# DATA FOR ANALYSIS

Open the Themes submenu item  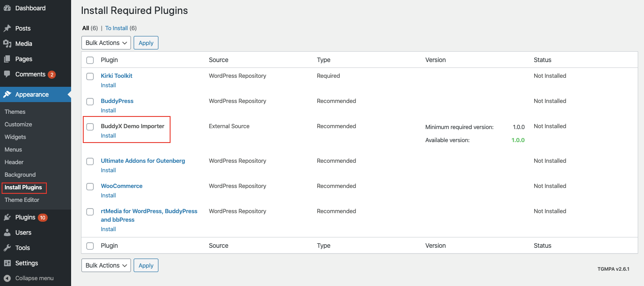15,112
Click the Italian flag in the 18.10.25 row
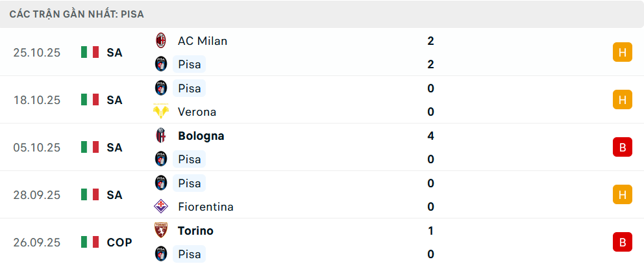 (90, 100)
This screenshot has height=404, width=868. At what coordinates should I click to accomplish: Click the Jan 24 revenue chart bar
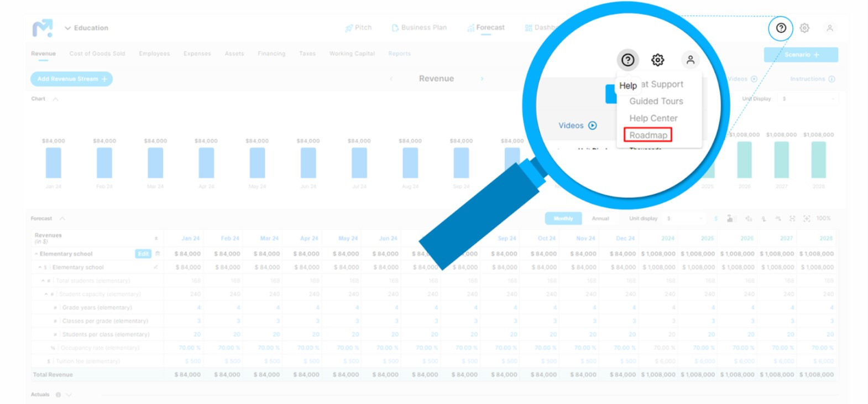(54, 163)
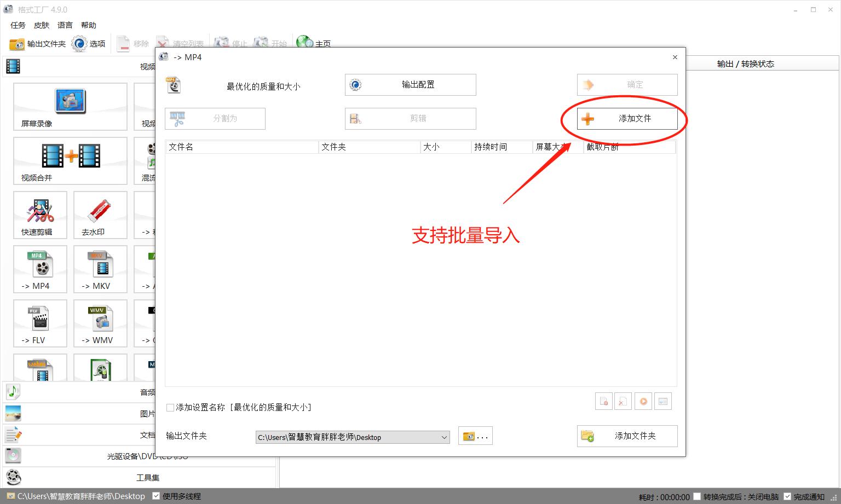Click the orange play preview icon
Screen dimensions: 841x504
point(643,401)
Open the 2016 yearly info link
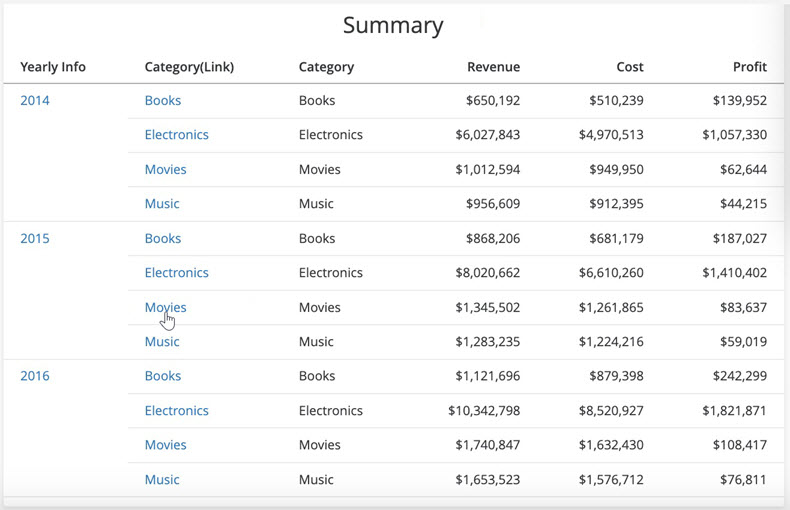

# BRIEF
What should appear is an exact copy of the lines from the one containing "This screenshot has" through the last line of the records above, pictures excluded.

# WRITTEN RESPONSE
This screenshot has height=404, width=868. At what coordinates should I click to accomplish: Click the Jan 24 revenue chart bar
(54, 163)
Click the orange play preview icon
Screen dimensions: 841x504
point(643,401)
Open the 2016 yearly info link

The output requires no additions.